The desire to manufacture devices with characteristic features on (sub)nanometer length scales has driven an enormous effort to create thin films with precisely controlled chemical composition, crystal structure and morphology. Energetic processing techniques offer the enticing prospect of gaining additional control at the nanoscale over thin-film deposition and processing. However, our fundamental understanding of non-thermal growth and surface processing is in an early stage of development. We are studying the fundamental processes governing deposition via Pulsed Laser Deposition (PLD). Empirically, by tuning the substrate temperature, background gas pressure, laser pulse rate, and energy density of the laser pulse, high quality films of many cubic perovskite (e.g., colossal magnetoresistance (CMR), piezoelectric, and high TC superconducting materials) can be grown using PLD. Our time-resolved x-ray structural measurements directly test proposed growth models. This research program is a component of the CCMR's IRG-3 and is based at CHESS.
I am also working to develop the next generation of x-ray sources. LINAC based x-ray sources such as (pulsed) X-ray Free Electron Lasers (XFELs) and (cw) Energy Recovery LINACs (ERLs) will create diffraction limited and degenerate x-ray beams that will enable coherent and time-resolved techniques previously only possible with optical lasers. Our long term goal is to generate, manipulate, and utilize coherent x-ray beams for atomic-scale structural measurements on the relevant fundamental time-scales. Discovering and optimizing catalysts for electrochemical energy conversion processes, such as the oxygen evolution reaction (OER) and the oxygen reduction reaction (ORR), are critical steps on the path towards developing renewable energy production and storage technologies.
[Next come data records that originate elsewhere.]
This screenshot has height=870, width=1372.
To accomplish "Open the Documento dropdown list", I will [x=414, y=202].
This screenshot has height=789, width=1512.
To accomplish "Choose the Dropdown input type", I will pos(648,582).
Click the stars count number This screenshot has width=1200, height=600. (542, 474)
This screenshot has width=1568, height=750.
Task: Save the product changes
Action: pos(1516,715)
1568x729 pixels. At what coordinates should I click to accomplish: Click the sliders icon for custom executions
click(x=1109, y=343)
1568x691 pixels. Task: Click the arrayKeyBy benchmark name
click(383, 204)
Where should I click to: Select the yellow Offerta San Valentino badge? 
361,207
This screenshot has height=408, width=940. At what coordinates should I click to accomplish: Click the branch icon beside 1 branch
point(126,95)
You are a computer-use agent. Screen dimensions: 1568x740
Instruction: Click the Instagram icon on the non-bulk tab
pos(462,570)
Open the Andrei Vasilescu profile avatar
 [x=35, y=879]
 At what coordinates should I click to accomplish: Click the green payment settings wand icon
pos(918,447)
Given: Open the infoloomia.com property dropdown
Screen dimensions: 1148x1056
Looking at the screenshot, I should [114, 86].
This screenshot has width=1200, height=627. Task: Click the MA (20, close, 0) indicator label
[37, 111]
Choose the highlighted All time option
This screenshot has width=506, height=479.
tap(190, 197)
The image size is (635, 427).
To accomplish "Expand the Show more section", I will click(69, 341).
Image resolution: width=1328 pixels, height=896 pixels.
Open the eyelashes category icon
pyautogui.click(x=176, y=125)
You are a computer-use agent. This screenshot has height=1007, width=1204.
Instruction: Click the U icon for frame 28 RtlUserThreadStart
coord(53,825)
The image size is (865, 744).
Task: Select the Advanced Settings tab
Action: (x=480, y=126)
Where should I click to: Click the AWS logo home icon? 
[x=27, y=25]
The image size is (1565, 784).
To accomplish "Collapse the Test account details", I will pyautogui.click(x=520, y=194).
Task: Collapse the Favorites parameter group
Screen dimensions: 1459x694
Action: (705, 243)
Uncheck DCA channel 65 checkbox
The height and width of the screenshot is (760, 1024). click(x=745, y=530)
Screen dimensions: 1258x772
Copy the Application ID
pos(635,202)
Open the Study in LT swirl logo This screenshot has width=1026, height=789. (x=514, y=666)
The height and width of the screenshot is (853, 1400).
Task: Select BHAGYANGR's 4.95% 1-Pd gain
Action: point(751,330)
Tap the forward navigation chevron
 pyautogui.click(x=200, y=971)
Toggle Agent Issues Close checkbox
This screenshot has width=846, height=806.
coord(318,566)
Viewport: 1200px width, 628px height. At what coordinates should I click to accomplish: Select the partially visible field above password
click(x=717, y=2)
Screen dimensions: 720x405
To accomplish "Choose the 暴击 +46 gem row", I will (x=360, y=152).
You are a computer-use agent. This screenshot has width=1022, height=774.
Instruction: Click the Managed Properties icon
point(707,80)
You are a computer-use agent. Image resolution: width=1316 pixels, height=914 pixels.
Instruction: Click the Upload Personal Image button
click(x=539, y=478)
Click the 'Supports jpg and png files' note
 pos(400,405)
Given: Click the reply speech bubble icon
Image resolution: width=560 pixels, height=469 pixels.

These two reactions are central to water-splitting, fuel cells, and metal-air batteries. SrTiO3 is the prototype for photo-catalytically active complex-oxide perovskite systems and our research focuses on using x-ray structural techniques to elucidate the (surface) structure-function relationship. Electrochemical studies (in collaboration with the Abruña group) complement the x-ray structural studies, demonstrating reaction intermediates and chemical surface coverage.